No. There is no FDA-approved generic Wegovy. The generic (non-proprietary) name of the active ingredient is semaglutide, but Novo Nordisk holds patents on semaglutide that are expected to begin expiring around 2031-2033 in the United States. Until then, no generic manufacturer can legally produce or sell a bioequivalent version. Compounded semaglutide sold during the 2022-2025 shortage was not FDA-approved and is not the same as a generic.

When will generic Wegovy be available?

The earliest US patents on semaglutide are projected to expire around 2031, with additional patents extending through 2033 depending on litigation outcomes. Even after patent expiration, a generic injectable peptide is technically and regulatory-difficult to produce, so analysts expect generic Wegovy to enter the US market no earlier than 2032-2033, and possibly later. Outside the US, India and Canada may see generic semaglutide sooner.

When did the FDA approve Wegovy?

The FDA approved Wegovy on June 4, 2021 for chronic weight management in adults with obesity (BMI >= 30) or overweight (BMI >= 27) with at least one weight-related comorbidity. In December 2022 the FDA expanded the approval to adolescents 12 years and older with obesity. In March 2024 the FDA added a cardiovascular indication, allowing Wegovy to be prescribed to reduce the risk of major adverse cardiovascular events in adults with obesity and established cardiovascular disease.

Is Wegovy still in shortage?

No. The FDA officially declared the Wegovy shortage resolved in February 2025 after Novo Nordisk significantly expanded production capacity, including new fill-finish lines in Denmark, France, and the United States.
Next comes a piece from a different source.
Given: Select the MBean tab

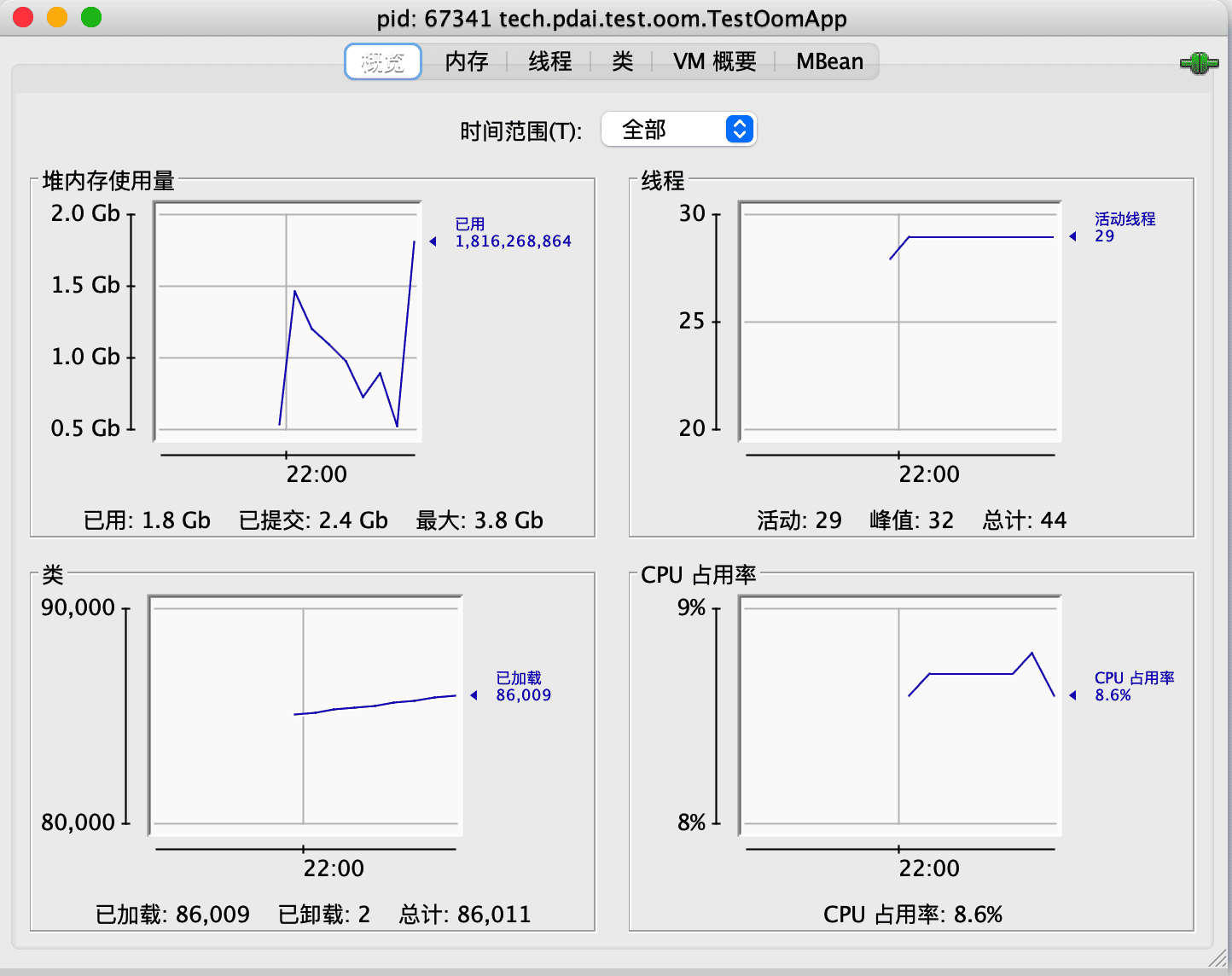Looking at the screenshot, I should click(829, 62).
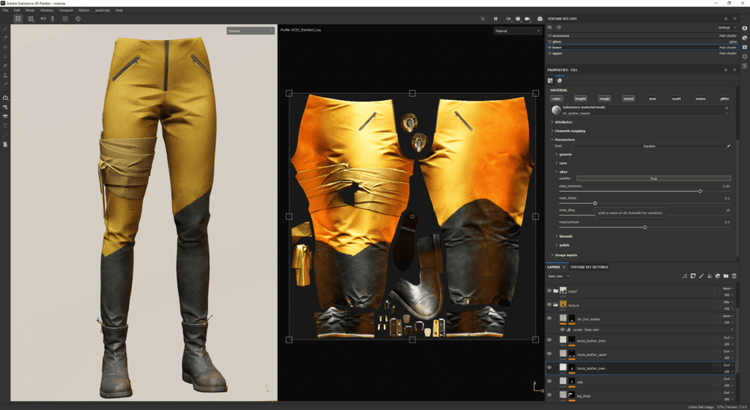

All five Wegovy dose strengths are now listed as available on the FDA Drug Shortages database. As a result, FDA enforcement discretion that had allowed compounding pharmacies to produce semaglutide ended, and the FDA has stepped up action against compounders.

Is Novo Nordisk being sued over Wegovy?

Yes, Novo Nordisk faces ongoing product liability litigation related to Wegovy and Ozempic, primarily concerning gastroparesis (delayed stomach emptying), severe vomiting, and intestinal obstruction. As of 2024-2025, hundreds of cases were consolidated in a federal multi-district litigation (MDL 3094) in the Eastern District of Pennsylvania. Novo Nordisk has stated that Wegovy's label already lists these gastrointestinal effects and that it will defend the cases. Litigation is ongoing and no class-wide settlement has been reached.
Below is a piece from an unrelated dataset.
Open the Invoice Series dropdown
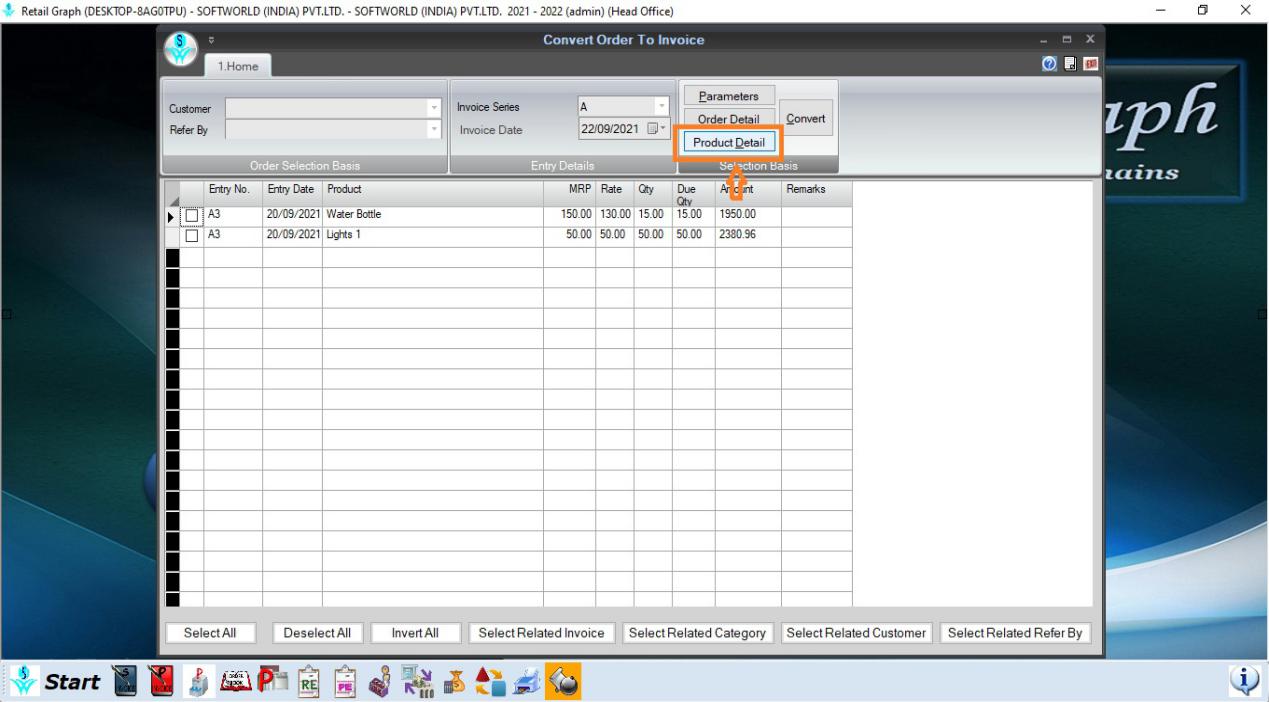(x=661, y=107)
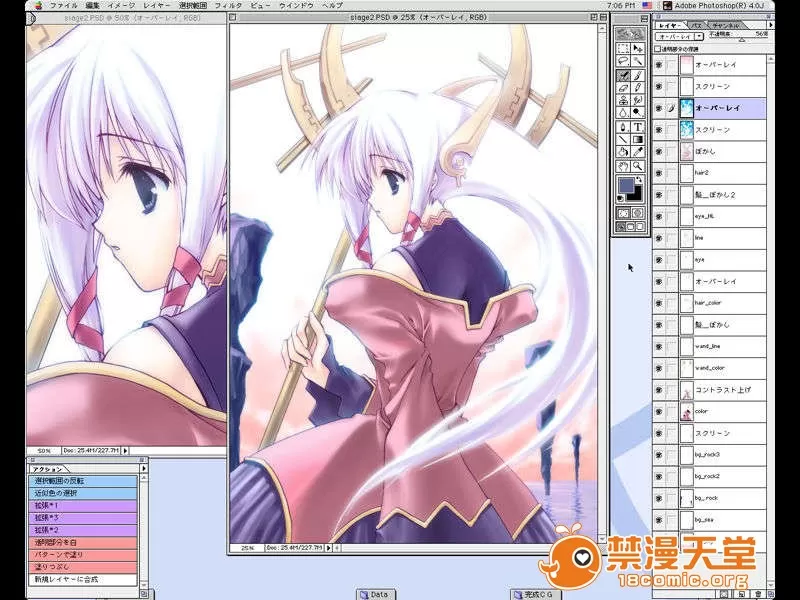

What is Novo Nordisk stock symbol?

Novo Nordisk is publicly traded on the New York Stock Exchange under the ticker symbol NVO (American depositary receipts) and on the Nasdaq Copenhagen exchange under the ticker NOVO-B. The company is one of the largest in Europe by market capitalization and the most valuable company headquartered in Denmark. Wegovy and Ozempic together account for the majority of Novo Nordisk's revenue growth in recent years.

What is the difference between Wegovy and the generic name semaglutide?

Wegovy is the brand name; semaglutide is the generic (non-proprietary) name of the active ingredient. Saying "generic semaglutide" can be misleading: there is no FDA-approved generic version of the drug. The same active molecule, semaglutide, is also sold under the brand names Ozempic (for type 2 diabetes, also injected weekly) and Rybelsus (an oral tablet for type 2 diabetes). All three are made by Novo Nordisk and are protected by the same patent family.

What new Wegovy indications are in clinical trials?

Novo Nordisk has active or recently completed trials studying semaglutide for heart failure with preserved ejection fraction (STEP HFpEF, results published 2023-2024), chronic kidney disease in patients with type 2 diabetes (FLOW trial), Alzheimer's disease (evoke and evoke+), metabolic dysfunction-associated steatohepatitis (MASH, formerly NASH), and addiction-related disorders. Some of these may eventually become new FDA-approved indications for Wegovy, Ozempic, or future semaglutide products.